Which is not the same thing as no one. And it only takes once to ruin your
reputation forever (see also Sourceforge, Lenovo, etc.) Moreover, the
probability of detection doesn't have to be very high at all because the cost
to Canonical would be catastrophic, so any possibility whatsoever acts as a
deterrent. And more so in this context because of the nature of the user base.

Your argument seems to boil down to the position that it doesn't hurt anything
to go from detection not perfect to detection not possible.

------
hackercomplex
Developer laptop compromise is probably the biggest security risk that any
startup company faces, because the developer laptop is an uncontrolled
environment with a lot of "attack surface" which may have been previously
compromised.

In my view there are emerging best practices in this area. There are two ways
to reduce this risk and both are controversial:

1\. Force developers to only develop software using an SSH terminal (by first
connecting to a developer VPN via 2FA and then sshing into their secure
development environment where may use tools like tmux, vi, and their
programming language of choice to get the job done). In this scheme copying
source codes or security credentials to a developer laptop is considered a
violation and becomes a fireable offense no questions asked.

2\. Require all developers to run a private USB-bootable linux desktop shell
which is known to be clean. In this case they remain free to utilize modern
desktop editors and code emulators (such as android simulator).

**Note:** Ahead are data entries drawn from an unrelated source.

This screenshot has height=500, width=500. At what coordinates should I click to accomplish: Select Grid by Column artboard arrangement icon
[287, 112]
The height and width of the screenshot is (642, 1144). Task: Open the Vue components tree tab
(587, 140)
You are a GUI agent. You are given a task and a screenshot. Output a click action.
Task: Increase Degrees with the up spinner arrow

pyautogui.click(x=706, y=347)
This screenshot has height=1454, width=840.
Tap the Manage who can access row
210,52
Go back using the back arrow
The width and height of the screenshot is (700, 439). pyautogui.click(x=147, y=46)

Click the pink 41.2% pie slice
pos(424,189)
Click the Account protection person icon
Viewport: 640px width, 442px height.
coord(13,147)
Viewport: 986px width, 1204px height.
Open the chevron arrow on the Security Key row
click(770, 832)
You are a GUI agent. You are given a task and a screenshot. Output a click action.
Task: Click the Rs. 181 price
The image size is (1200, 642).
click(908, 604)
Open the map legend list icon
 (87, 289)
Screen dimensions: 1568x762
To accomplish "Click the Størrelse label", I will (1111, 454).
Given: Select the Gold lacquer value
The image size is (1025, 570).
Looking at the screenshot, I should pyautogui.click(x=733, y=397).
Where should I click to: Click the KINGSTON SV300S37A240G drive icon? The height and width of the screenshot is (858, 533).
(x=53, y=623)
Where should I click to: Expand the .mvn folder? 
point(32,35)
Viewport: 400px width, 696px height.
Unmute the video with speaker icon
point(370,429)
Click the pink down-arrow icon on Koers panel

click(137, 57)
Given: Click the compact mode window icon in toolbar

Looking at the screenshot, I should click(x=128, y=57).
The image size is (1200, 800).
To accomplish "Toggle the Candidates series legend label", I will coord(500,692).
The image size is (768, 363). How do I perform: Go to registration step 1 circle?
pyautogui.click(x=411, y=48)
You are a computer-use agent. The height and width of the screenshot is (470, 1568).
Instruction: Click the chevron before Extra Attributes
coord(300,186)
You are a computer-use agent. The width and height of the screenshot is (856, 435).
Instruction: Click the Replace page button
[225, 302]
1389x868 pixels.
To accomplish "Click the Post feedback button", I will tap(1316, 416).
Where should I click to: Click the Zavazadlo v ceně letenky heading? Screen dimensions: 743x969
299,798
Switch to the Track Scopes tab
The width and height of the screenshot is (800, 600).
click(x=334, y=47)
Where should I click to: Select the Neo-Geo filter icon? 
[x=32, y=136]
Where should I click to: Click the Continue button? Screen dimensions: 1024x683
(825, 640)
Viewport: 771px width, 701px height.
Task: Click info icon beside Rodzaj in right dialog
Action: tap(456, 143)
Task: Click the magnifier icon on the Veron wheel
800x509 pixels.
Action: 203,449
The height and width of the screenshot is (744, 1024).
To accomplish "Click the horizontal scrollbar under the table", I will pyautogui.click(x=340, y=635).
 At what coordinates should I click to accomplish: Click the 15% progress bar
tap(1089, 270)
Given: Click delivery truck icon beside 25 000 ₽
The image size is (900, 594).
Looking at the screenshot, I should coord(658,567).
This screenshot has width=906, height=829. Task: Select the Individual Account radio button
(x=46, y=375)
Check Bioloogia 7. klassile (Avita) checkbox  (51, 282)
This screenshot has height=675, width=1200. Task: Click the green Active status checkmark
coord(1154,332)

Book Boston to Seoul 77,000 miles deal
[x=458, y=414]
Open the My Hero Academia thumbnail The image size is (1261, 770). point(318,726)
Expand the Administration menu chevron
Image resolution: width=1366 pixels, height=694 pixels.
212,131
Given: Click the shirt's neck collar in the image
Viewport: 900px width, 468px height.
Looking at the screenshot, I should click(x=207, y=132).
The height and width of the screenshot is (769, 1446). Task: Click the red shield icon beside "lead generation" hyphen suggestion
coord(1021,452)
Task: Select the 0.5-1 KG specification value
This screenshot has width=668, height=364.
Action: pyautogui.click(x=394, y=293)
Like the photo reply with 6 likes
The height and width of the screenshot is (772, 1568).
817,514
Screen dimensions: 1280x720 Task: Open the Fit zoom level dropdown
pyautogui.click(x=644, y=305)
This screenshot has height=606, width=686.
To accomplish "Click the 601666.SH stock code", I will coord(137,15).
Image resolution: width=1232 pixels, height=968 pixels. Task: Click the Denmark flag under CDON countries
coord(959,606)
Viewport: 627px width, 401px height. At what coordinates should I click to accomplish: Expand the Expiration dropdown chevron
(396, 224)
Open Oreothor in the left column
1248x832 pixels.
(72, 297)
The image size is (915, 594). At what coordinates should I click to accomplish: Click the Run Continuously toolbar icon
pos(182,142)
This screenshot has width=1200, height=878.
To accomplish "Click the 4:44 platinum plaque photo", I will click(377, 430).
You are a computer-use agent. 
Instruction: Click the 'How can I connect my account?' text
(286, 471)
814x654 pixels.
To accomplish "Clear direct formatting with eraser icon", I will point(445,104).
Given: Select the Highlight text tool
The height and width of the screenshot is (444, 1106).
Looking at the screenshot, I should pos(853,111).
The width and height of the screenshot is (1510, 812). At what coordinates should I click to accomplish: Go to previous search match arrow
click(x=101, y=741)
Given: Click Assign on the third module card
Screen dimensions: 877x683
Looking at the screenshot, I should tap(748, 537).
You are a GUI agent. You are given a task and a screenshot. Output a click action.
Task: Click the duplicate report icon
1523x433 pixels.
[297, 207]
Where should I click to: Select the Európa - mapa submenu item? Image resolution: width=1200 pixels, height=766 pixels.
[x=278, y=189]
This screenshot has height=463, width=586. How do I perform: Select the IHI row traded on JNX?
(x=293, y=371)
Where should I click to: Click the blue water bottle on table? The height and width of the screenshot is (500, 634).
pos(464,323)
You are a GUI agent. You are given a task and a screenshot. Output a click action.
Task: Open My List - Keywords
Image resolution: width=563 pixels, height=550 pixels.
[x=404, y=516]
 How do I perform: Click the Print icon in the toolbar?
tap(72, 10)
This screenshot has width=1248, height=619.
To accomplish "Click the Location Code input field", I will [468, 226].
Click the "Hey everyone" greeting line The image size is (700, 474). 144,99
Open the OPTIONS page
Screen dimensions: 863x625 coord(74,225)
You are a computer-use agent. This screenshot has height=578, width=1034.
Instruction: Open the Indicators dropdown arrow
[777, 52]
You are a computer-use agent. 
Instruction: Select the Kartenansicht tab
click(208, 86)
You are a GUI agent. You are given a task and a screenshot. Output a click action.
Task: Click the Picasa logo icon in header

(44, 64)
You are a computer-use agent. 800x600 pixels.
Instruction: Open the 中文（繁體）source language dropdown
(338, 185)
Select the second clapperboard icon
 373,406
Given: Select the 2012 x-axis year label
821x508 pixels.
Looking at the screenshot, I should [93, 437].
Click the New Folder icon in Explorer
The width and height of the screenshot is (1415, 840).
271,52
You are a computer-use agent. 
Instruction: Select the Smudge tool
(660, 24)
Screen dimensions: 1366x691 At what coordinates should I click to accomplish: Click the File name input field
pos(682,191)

It's even
possible to setup secure persistence in these environments so that the
developer's browser configuration, network/vpn config, dotfiles, apt installs,
etc are stored on an encrypted filesystem on USB device. The reason why a USB
image is preferred is because it's annoying to ask a new employee to
repartiation her personal harddrive.

My suspicion is that as more of the tools developers need to rely on are
cloud-based: (example: github, cloud9, jenkins, etc) we will eventually see
these modern best practices against client-side attacks being adopted more
broadly. The quality and reliability of hot-bootable ultra secure cloud
operating systems has gone thru the roof over the past couple of years and I
assume this trend will only accellerate due to the fact that Google Chrome OS
continues to penerate more of the market and consumers are getting used to it.

TLDR: ssh keys existing on developer harddrives is an info-sec anti-pattern,
they should only ever exist in system memory or in an encrypted partition on a
USB stick.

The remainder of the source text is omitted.